Records drawn from a dataset
BEGIN
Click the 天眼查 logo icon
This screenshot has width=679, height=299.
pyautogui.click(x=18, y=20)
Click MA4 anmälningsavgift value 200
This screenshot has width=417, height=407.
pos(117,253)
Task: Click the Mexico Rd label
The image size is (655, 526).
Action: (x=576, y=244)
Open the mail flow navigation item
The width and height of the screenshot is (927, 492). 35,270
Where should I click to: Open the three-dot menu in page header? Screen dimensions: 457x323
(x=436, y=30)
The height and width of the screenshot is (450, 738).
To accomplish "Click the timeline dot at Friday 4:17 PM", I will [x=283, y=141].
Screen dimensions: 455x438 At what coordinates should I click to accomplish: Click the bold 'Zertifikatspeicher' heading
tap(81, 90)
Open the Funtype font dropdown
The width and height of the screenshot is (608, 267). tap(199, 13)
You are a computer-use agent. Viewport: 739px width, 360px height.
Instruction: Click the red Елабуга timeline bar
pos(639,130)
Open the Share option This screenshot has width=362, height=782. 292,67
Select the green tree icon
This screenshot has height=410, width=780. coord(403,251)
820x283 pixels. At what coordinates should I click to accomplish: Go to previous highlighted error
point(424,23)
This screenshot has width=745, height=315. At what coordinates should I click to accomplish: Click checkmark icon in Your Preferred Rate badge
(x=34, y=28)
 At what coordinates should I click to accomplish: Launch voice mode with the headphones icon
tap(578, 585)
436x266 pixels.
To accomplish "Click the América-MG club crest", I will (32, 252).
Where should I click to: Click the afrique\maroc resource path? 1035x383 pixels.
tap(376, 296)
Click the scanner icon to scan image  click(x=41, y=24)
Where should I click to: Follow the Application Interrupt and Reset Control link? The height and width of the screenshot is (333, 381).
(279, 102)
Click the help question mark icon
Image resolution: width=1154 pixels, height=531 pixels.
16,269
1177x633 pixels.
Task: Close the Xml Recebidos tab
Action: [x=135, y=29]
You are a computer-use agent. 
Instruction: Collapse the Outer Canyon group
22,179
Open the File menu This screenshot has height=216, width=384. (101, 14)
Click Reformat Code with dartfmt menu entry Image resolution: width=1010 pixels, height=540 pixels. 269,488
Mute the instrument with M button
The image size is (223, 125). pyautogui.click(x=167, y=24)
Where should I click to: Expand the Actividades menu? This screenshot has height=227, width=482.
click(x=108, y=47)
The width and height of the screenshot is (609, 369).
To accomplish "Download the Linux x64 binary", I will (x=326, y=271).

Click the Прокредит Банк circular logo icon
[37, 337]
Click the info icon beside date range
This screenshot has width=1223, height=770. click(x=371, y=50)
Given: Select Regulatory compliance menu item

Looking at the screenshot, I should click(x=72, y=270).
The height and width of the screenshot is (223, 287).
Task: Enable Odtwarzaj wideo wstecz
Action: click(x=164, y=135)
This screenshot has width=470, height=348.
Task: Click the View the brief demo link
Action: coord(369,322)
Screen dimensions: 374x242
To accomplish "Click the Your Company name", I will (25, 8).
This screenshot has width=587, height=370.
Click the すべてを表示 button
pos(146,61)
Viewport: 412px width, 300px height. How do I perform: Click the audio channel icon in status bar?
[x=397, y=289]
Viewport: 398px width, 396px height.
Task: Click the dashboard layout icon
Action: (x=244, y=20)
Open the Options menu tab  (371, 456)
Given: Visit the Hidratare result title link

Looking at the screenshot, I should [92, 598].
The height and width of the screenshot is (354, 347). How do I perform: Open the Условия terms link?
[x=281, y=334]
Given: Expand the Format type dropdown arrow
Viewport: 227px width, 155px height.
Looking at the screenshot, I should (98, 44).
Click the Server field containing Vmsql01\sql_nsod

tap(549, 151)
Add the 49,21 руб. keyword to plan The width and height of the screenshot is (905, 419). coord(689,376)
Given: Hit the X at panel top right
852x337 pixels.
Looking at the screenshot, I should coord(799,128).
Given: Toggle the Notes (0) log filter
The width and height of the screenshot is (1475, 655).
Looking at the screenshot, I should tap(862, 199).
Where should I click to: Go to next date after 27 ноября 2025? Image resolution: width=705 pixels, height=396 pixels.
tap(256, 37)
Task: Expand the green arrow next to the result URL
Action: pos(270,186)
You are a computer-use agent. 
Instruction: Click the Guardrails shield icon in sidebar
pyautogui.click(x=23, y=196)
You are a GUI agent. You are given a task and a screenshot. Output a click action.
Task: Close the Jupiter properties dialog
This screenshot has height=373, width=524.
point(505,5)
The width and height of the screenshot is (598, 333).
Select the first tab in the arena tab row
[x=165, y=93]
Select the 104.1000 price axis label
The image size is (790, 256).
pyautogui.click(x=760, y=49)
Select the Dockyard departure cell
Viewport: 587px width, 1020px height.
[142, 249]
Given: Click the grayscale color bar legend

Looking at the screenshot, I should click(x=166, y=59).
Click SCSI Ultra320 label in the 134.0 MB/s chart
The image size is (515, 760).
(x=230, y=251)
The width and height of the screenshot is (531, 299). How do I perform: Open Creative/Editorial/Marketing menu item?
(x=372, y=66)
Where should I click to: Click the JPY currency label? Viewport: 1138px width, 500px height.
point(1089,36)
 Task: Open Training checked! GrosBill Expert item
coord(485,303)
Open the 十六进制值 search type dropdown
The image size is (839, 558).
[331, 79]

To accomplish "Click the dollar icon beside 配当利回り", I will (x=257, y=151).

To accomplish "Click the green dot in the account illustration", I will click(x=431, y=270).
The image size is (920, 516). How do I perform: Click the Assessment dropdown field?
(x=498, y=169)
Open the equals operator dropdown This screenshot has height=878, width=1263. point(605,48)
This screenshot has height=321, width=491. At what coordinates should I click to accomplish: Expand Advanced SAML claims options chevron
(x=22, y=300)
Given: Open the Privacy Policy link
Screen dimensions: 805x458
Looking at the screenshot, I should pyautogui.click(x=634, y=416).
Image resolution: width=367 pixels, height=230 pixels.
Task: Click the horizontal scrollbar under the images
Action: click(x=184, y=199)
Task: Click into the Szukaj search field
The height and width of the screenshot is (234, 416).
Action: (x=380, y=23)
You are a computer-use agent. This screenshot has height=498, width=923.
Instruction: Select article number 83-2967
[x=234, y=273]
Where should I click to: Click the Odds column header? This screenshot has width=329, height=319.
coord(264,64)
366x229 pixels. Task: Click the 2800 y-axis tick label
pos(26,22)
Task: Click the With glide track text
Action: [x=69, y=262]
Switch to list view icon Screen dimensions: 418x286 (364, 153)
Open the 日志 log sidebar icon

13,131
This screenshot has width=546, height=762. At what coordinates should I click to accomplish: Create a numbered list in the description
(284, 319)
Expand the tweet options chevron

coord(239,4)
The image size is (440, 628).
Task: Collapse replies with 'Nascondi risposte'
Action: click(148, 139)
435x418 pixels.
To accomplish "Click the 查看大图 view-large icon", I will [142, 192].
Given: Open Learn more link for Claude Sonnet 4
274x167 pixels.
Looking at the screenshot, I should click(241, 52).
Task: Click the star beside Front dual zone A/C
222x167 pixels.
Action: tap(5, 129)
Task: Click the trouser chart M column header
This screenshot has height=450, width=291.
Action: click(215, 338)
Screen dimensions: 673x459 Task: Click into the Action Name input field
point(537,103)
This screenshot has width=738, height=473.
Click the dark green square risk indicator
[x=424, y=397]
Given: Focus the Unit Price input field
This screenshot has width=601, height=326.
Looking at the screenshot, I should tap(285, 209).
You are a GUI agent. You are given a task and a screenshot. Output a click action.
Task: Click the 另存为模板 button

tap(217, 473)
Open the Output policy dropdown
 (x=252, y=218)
END
The task: When a line above includes the word "chart", please list that line.

Task answer:
Click SCSI Ultra320 label in the 134.0 MB/s chart
Task: Click the trouser chart M column header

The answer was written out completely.